■ What to work on: Copy, from the data below, every line that has "agent" in it.

■ Supplied records:
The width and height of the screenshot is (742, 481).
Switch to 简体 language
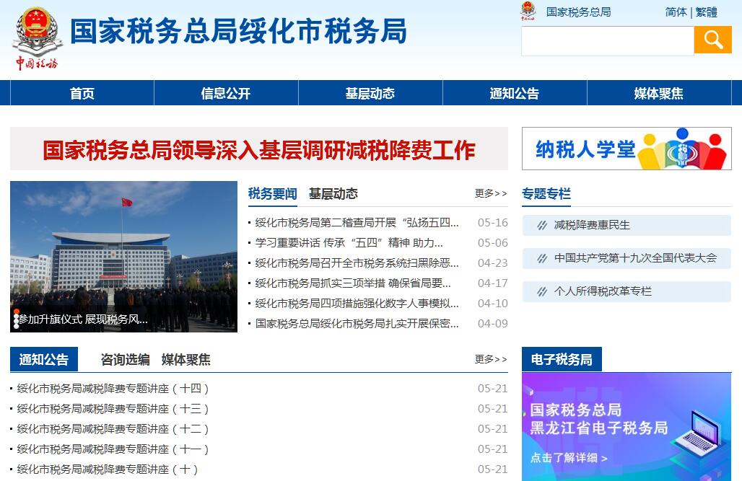(x=676, y=12)
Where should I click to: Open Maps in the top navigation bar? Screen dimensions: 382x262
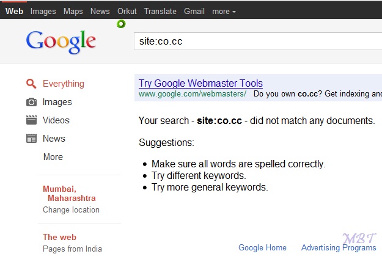pos(73,11)
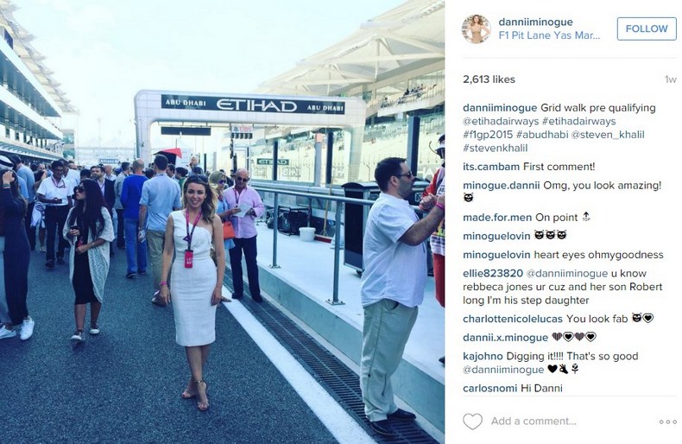Visit @steven_khalil profile mention

(608, 135)
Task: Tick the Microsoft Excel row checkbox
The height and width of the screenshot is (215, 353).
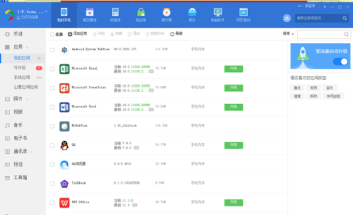Action: click(x=52, y=69)
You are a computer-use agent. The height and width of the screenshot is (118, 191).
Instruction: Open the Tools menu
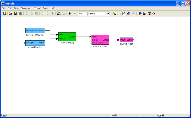pyautogui.click(x=46, y=8)
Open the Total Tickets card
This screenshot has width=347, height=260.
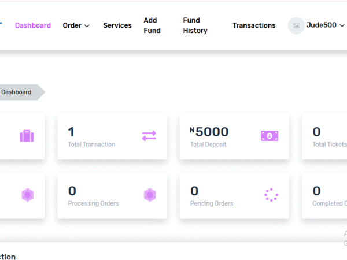click(x=325, y=136)
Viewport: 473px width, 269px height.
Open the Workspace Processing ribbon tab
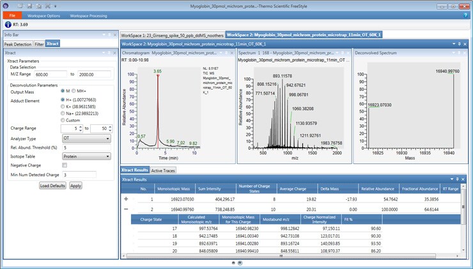[88, 15]
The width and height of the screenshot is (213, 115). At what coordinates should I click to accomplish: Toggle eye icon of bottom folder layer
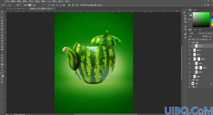(x=189, y=87)
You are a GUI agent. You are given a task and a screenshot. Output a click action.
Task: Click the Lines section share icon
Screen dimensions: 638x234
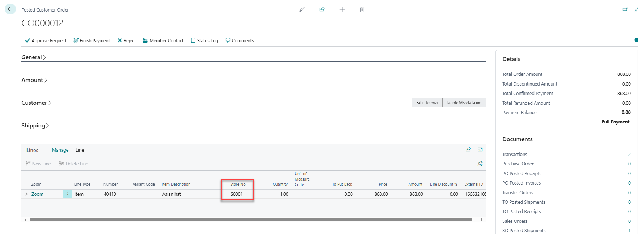[x=468, y=150]
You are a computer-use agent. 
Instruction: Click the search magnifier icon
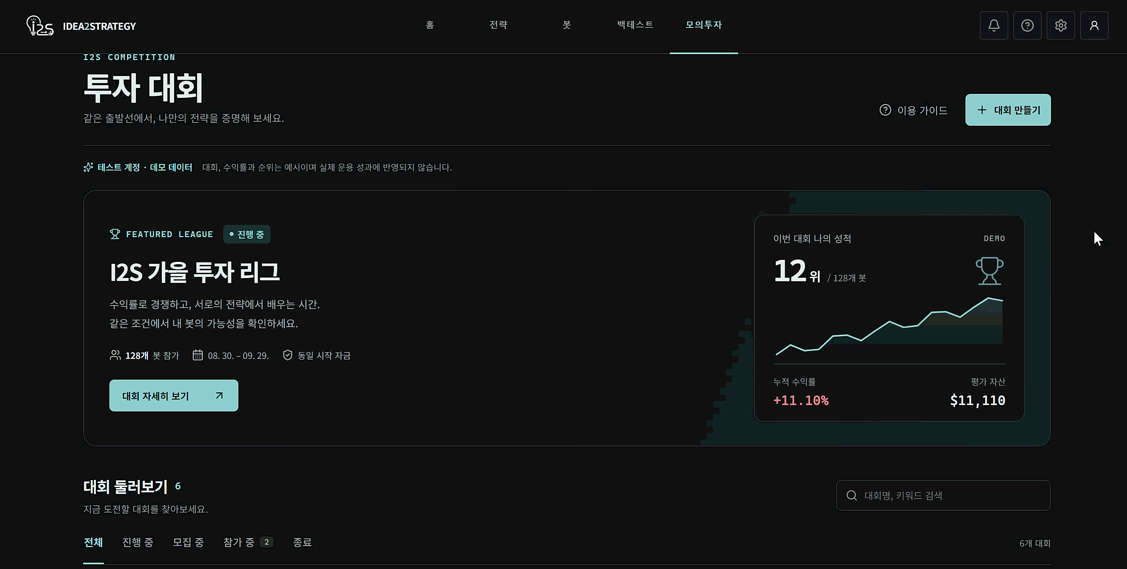851,495
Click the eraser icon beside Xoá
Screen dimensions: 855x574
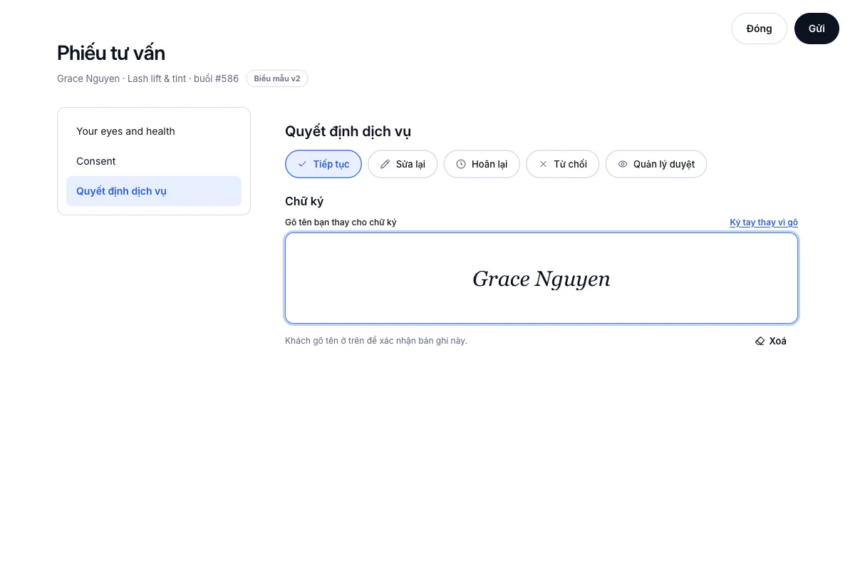[760, 341]

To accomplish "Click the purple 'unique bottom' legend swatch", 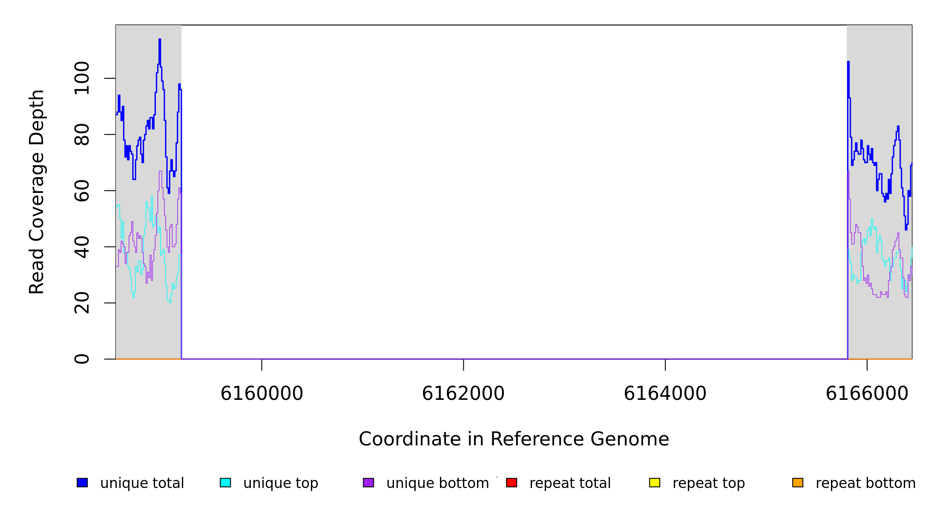I will tap(368, 482).
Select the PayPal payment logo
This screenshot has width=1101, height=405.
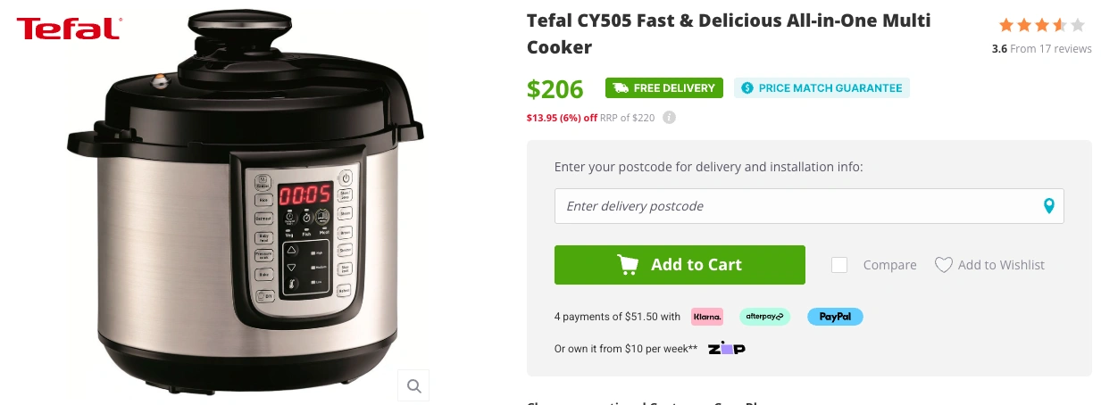pyautogui.click(x=835, y=317)
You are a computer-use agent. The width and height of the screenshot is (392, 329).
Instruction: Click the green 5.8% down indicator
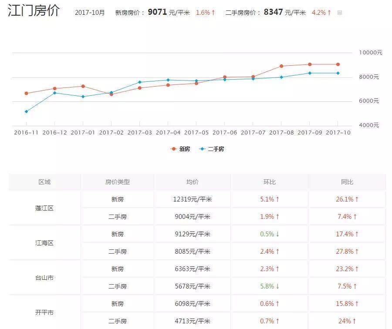[x=270, y=286]
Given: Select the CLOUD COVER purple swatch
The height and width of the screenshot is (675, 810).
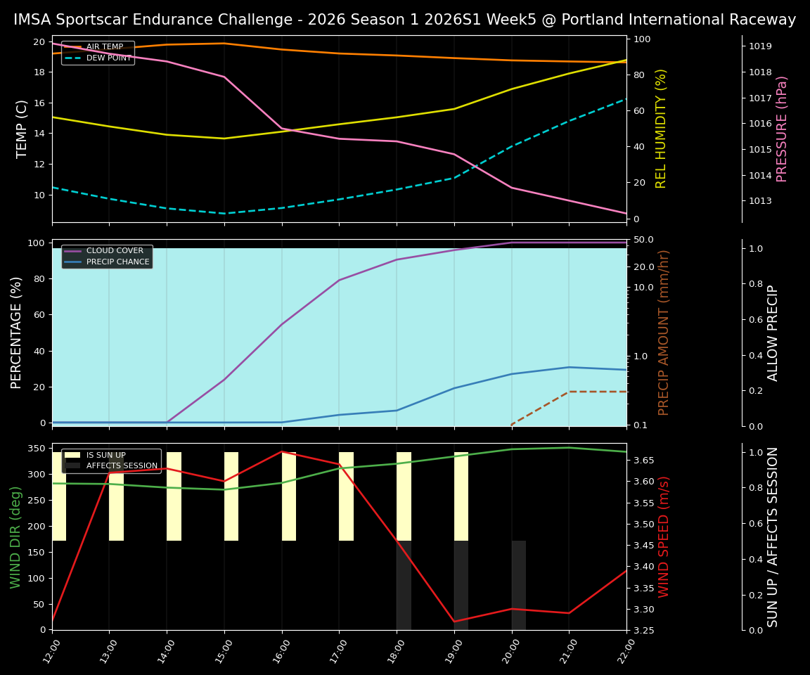Looking at the screenshot, I should (x=73, y=250).
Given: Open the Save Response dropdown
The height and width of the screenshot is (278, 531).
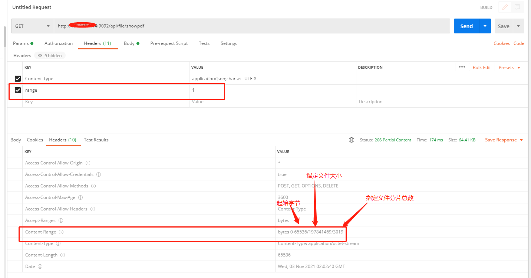Looking at the screenshot, I should pos(504,140).
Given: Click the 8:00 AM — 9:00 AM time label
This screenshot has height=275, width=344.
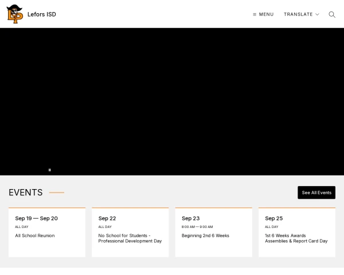Looking at the screenshot, I should point(197,227).
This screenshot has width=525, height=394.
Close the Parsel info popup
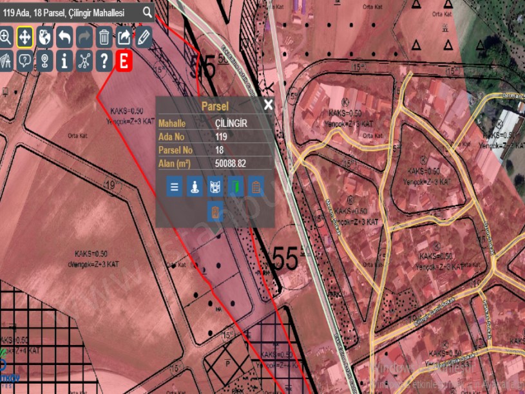coord(268,106)
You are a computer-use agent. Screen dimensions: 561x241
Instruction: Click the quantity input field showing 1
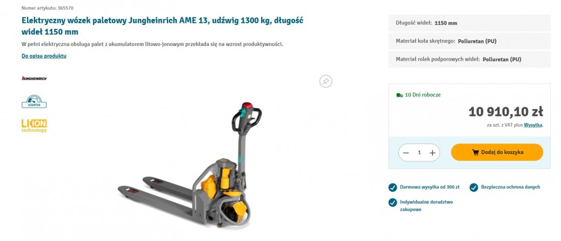pos(419,153)
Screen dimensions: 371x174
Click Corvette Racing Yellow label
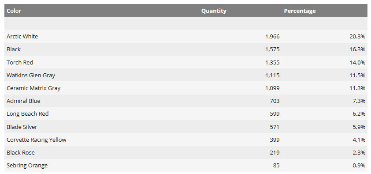point(37,140)
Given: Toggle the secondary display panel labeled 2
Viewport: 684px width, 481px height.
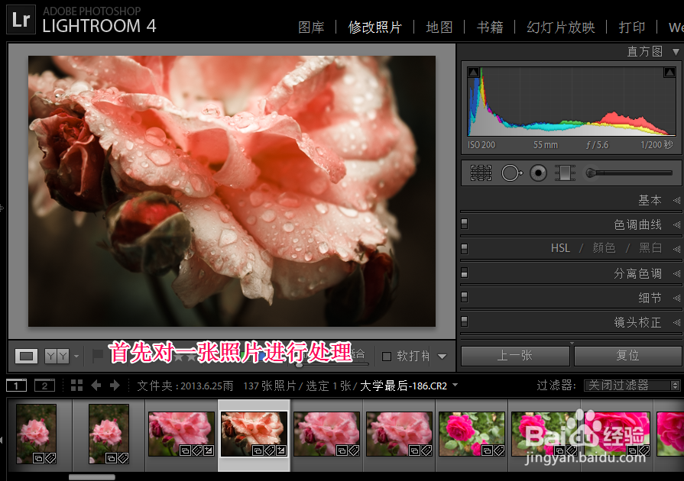Looking at the screenshot, I should tap(44, 386).
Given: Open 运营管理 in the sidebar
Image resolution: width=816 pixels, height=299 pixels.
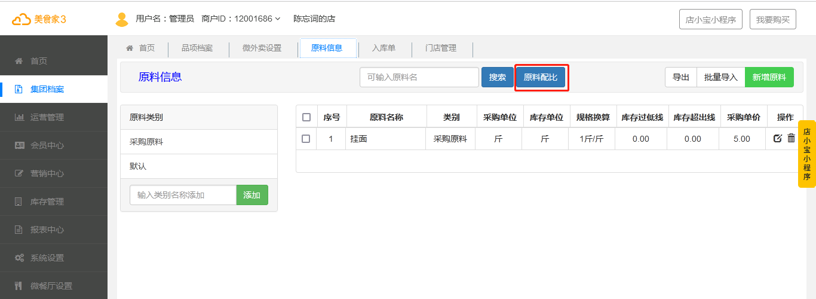Looking at the screenshot, I should point(47,117).
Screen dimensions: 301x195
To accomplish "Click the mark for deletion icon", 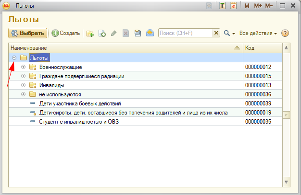I will click(x=125, y=34).
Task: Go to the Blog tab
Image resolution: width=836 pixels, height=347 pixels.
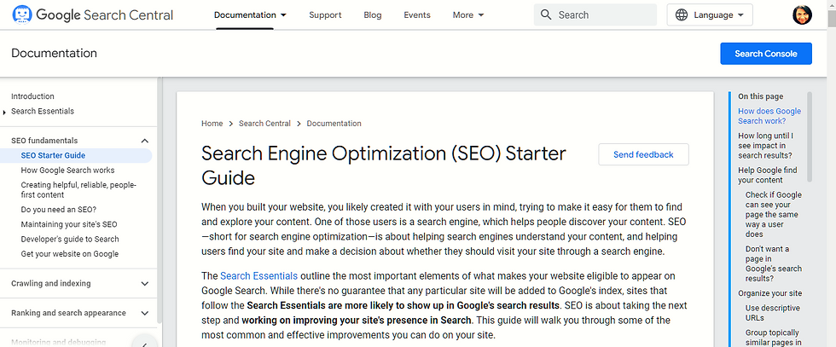Action: click(373, 14)
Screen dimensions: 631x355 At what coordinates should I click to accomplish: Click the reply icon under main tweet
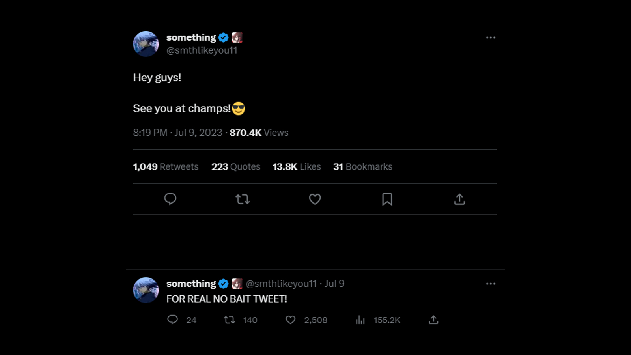[x=170, y=199]
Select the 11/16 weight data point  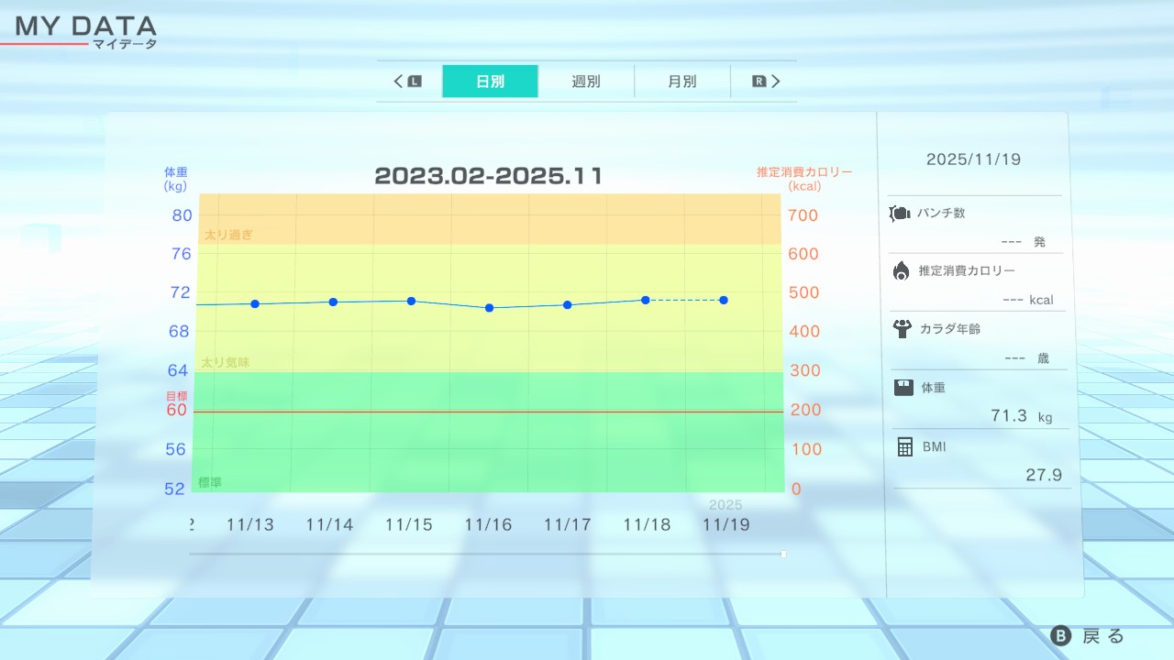[x=489, y=308]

■ Finished exercise:
You are a computer-use agent. The height and width of the screenshot is (118, 191).
You are a GUI agent. You are given a task and a screenshot. Output a click action.
You are a computer-use agent. 
You are a computer-use agent. The width and height of the screenshot is (392, 329).
You are a computer-use agent. Screen dimensions: 561x241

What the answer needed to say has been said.